Top of Given data
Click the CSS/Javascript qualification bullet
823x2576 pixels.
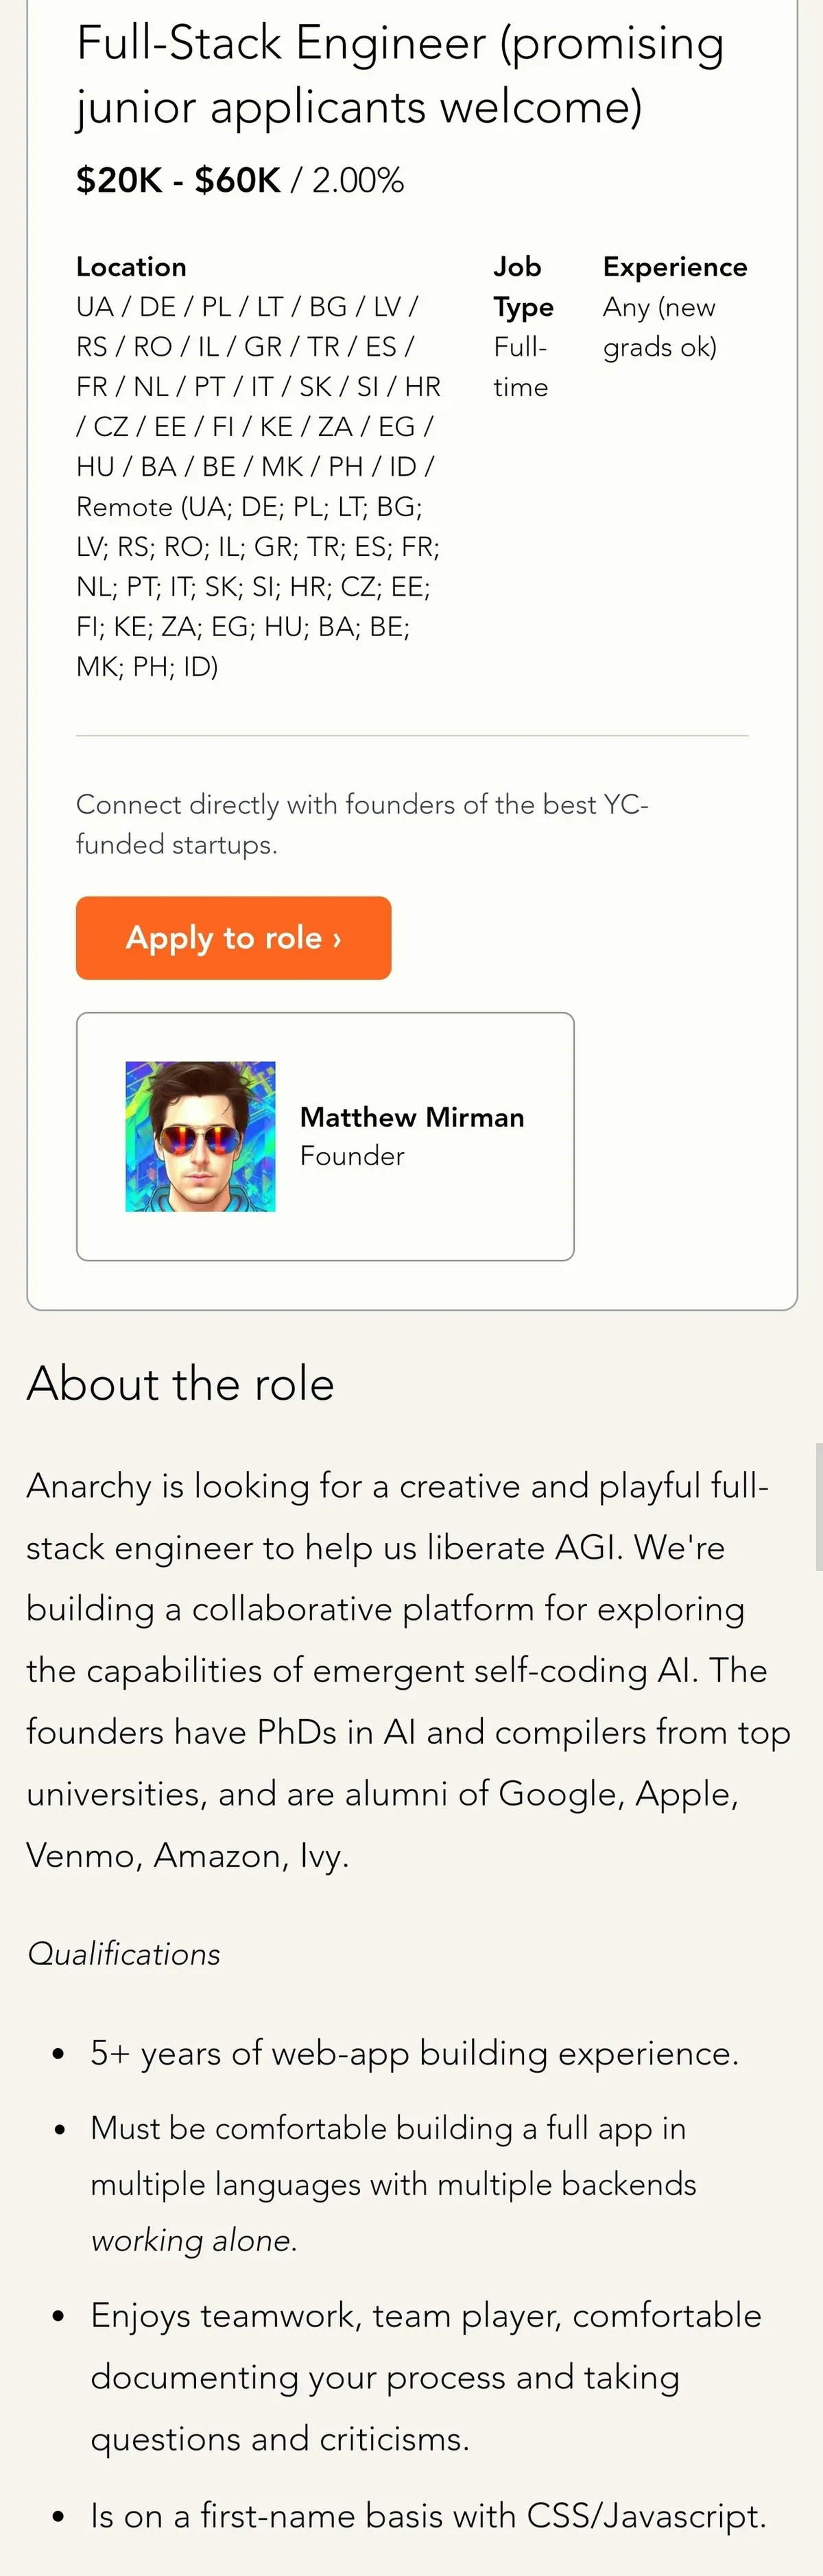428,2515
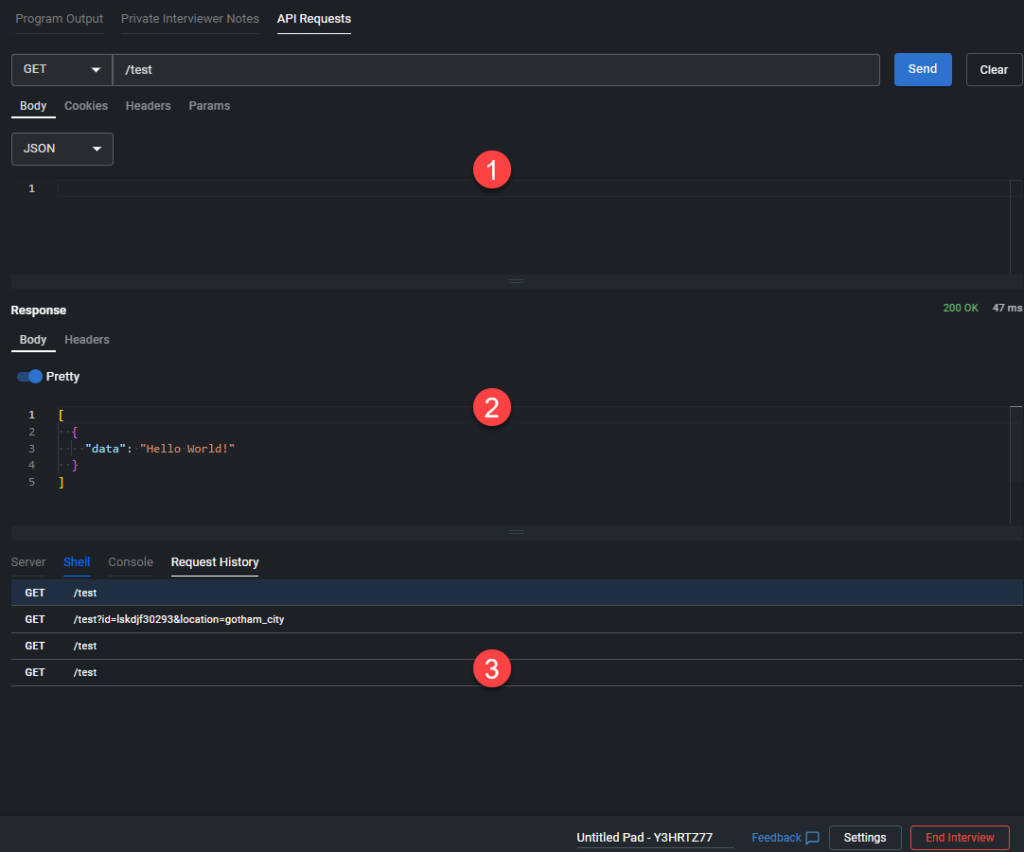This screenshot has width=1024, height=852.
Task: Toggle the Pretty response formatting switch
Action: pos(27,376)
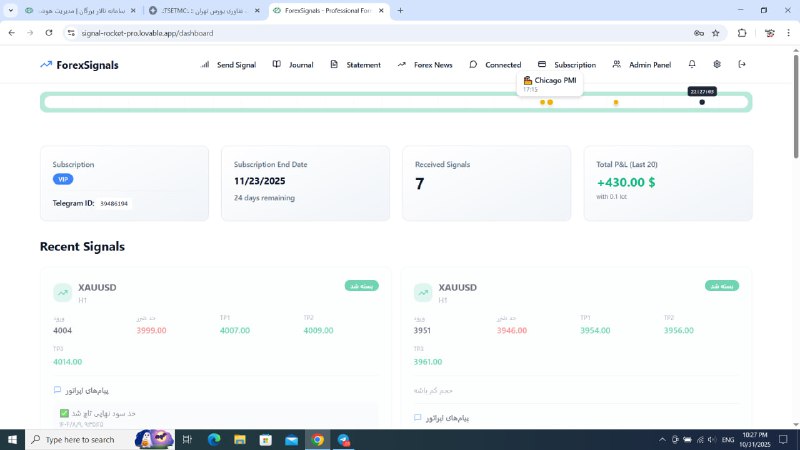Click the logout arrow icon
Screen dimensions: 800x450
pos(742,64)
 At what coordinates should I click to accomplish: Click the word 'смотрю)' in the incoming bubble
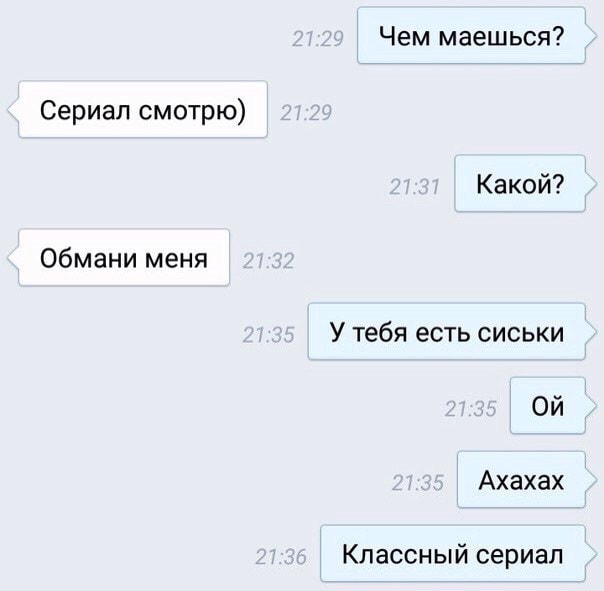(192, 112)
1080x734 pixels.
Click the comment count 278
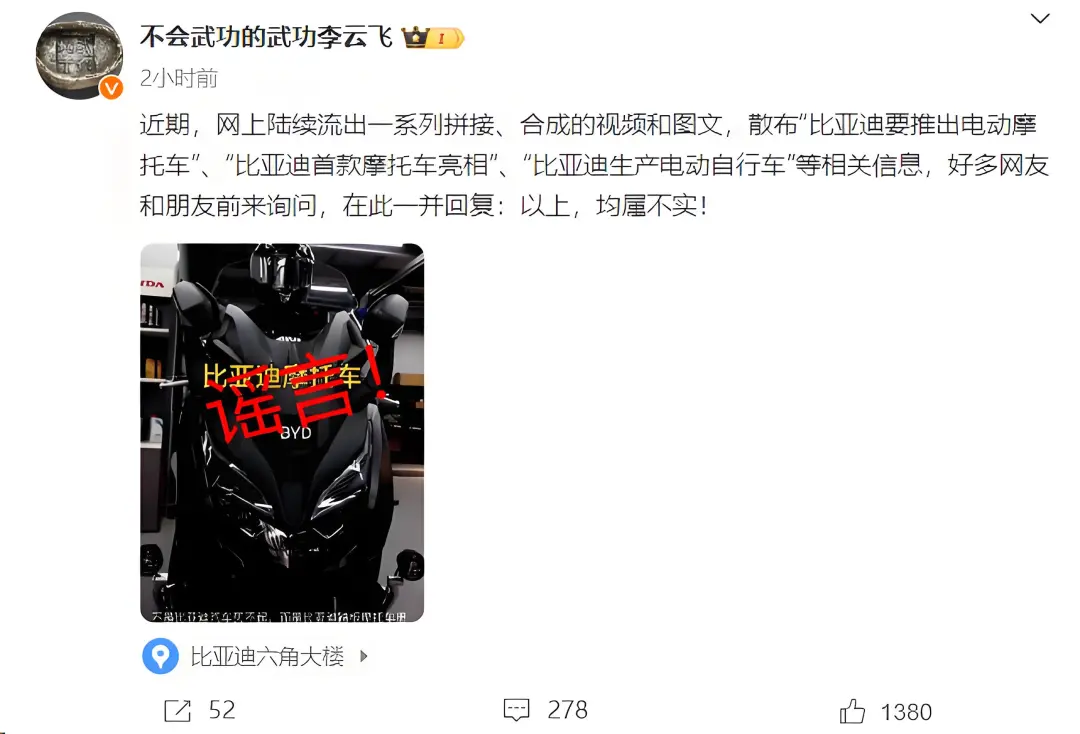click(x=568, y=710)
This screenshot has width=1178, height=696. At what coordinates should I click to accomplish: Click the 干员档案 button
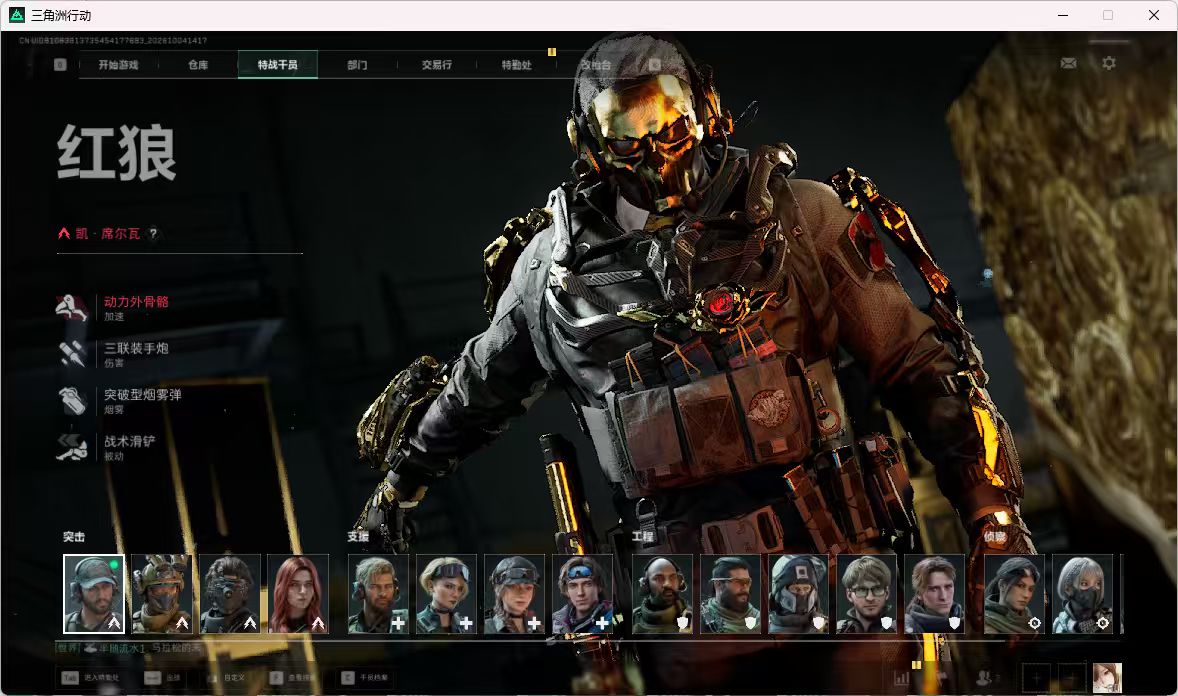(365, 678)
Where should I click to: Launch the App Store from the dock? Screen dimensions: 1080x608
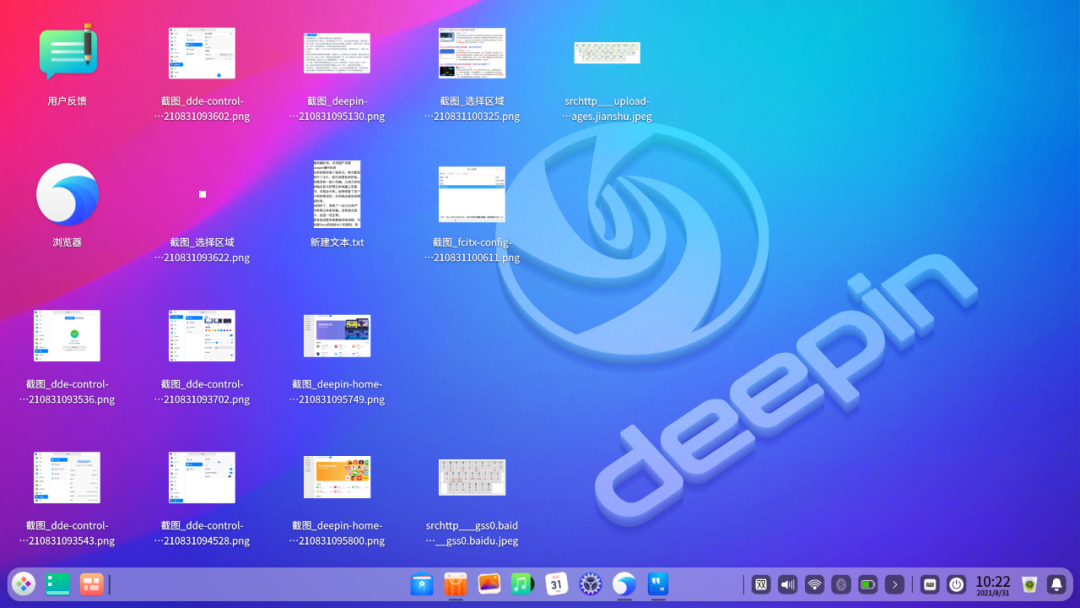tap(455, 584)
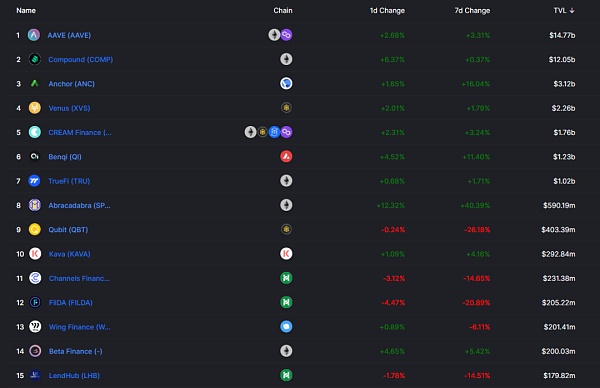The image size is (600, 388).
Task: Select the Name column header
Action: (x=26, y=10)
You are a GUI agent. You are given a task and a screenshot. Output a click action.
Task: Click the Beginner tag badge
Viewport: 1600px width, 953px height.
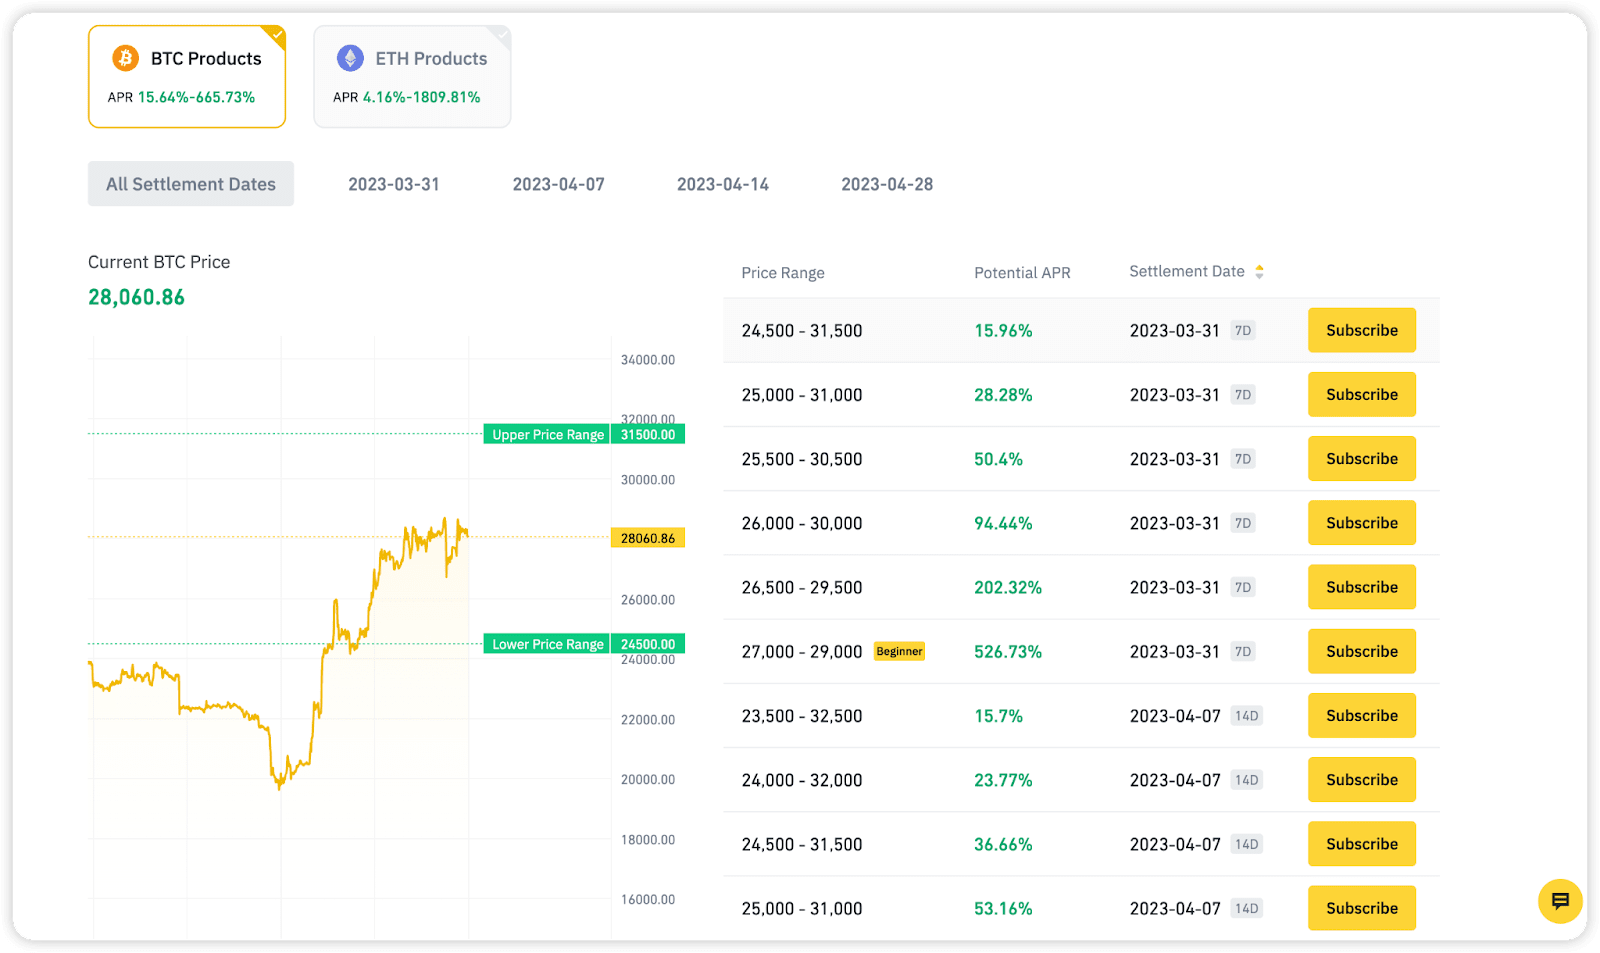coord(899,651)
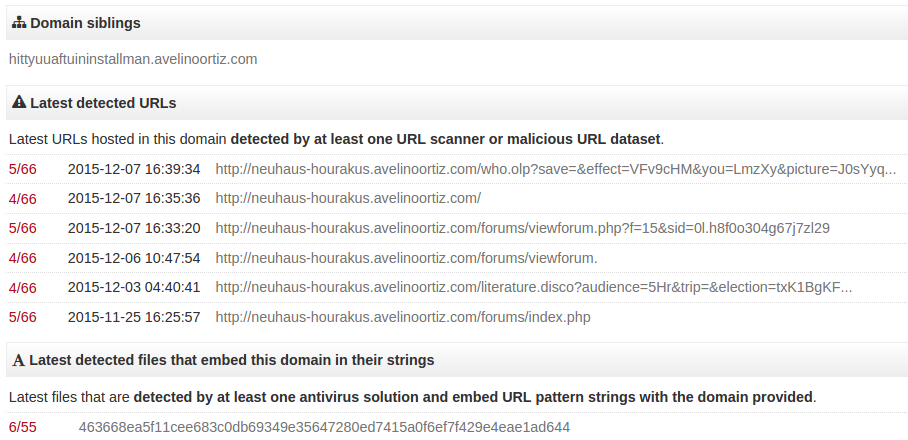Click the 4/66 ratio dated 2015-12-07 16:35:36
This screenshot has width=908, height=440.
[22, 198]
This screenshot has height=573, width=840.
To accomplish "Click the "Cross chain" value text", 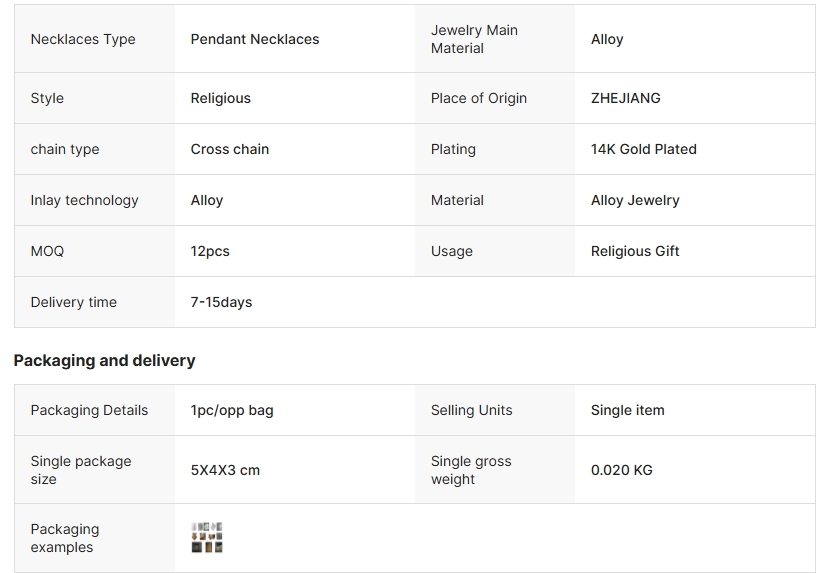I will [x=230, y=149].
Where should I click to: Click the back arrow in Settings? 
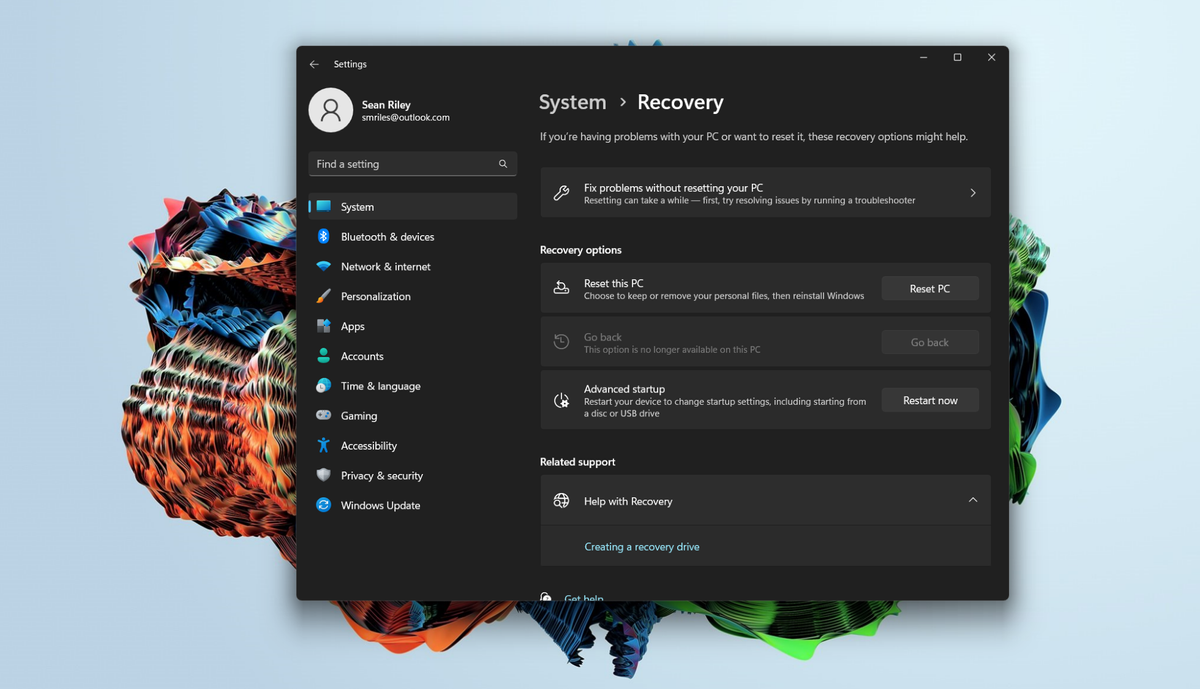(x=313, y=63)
Bottom of Given data
Exact copy, pictures excluded: from the line with "Where should I click to: Launch" up to and including the line with "Task: Click the Beginner tag badge" in the data above.

Result of this task:
Where should I click to: Launch the App Store from the dock? Screen dimensions: 1080x608
tap(455, 584)
The image size is (600, 388).
Task: Select the Name column header
Action: (x=26, y=10)
You are a GUI agent. You are given a task and a screenshot. Output a click action.
Task: Click the Beginner tag badge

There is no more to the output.